Une autre objection sérieuse au rôle prépondérant que l’on voudrait donner à l’insecte ailé, c’est le fait bien établi que, dans certaines périodes de la saison chaude, des légions de phylloxéras courent à la surface du sol pour aller d’un cep à l’autre. Que le vent vienne à souffler, et, pour peu qu’il soit violent, il emportera dans les airs ces légers animalcules, semant ainsi à distance la contagion que l’on croyait avoir supprimée par la destruction des œufs d’hiver. D’ailleurs les œufs en question, observés dans la Gironde, existent-ils toujours dans cette période froide, dans la région de l’olivier? Deux choses nous font émettre un doute à cet égard : l’une, c’est que nos plus minutieuses recherches, non plus que celles de M. J. Lichtenstein, n’ont pu nous le faire découvrir à Montpellier (il est vrai que M. Marion, observateur excellent, les a trouvés dans les environs de Marseille); l’autre, c’est que les galles des feuilles de vigne, premier effet de la piqûre du phylloxéra né de l’œuf d’hiver, manquent presque absolument dans le Midi, tandis qu’on les trouve assez fréquemment sur des cépages, même indigènes, de la région de l’Ouest.

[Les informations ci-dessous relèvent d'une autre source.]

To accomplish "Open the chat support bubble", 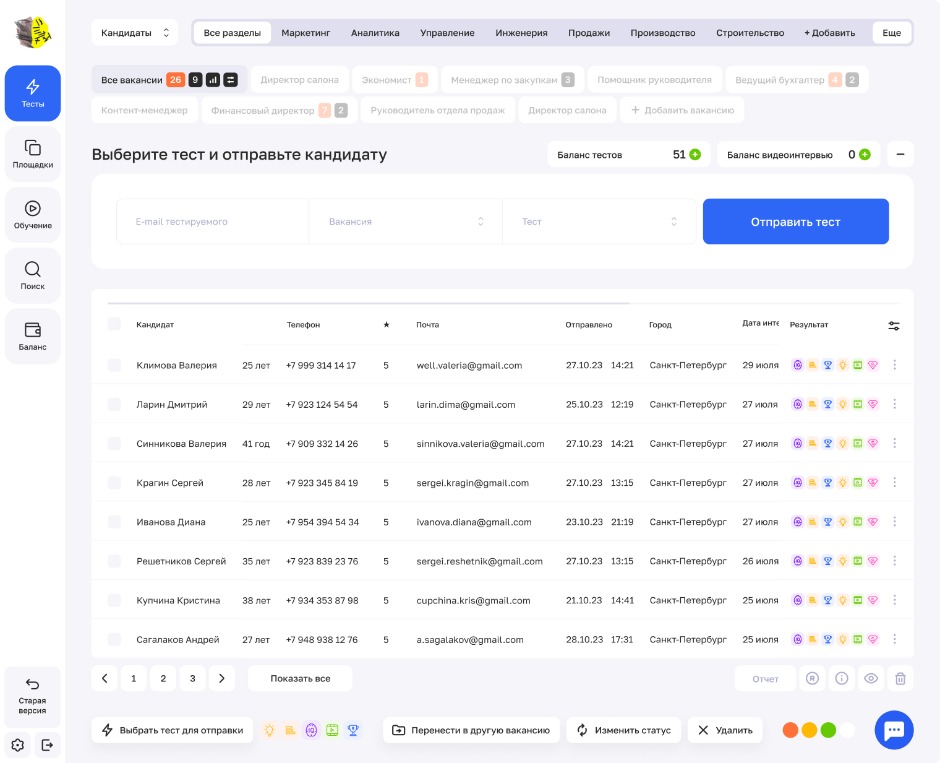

Ne serait-il pas possible que les phylloxéras ailés de notre région, au lieu d’aller pondre, comme à Bordeaux, sur les feuilles et les bourgeons de la vigne, cherchassent souvent comme lieu d’élection les crevasses du sol ou la base même du cep où les femelles fécondées pourraient déposer leur œuf? Riley a justement vu ce fait, en Amérique, sur des phylloxéras ailés tenus captifs sous une gaze, autour d’un pied de vigne planté en pot. Les insectes, au lieu d’aller pondre sur les feuilles, déposèrent leurs œufs dans les fissures de la terre.

Une circonstance encore peut rendre moins efficace qu’on ne le croirait le traitement des vignes par destruction des œufs d’hiver placés sous l’écorce des ceps. C’est la présence, rare, il est vrai, mais bien constatée, d’insectes sexués ou de leur produit (œuf d’hiver)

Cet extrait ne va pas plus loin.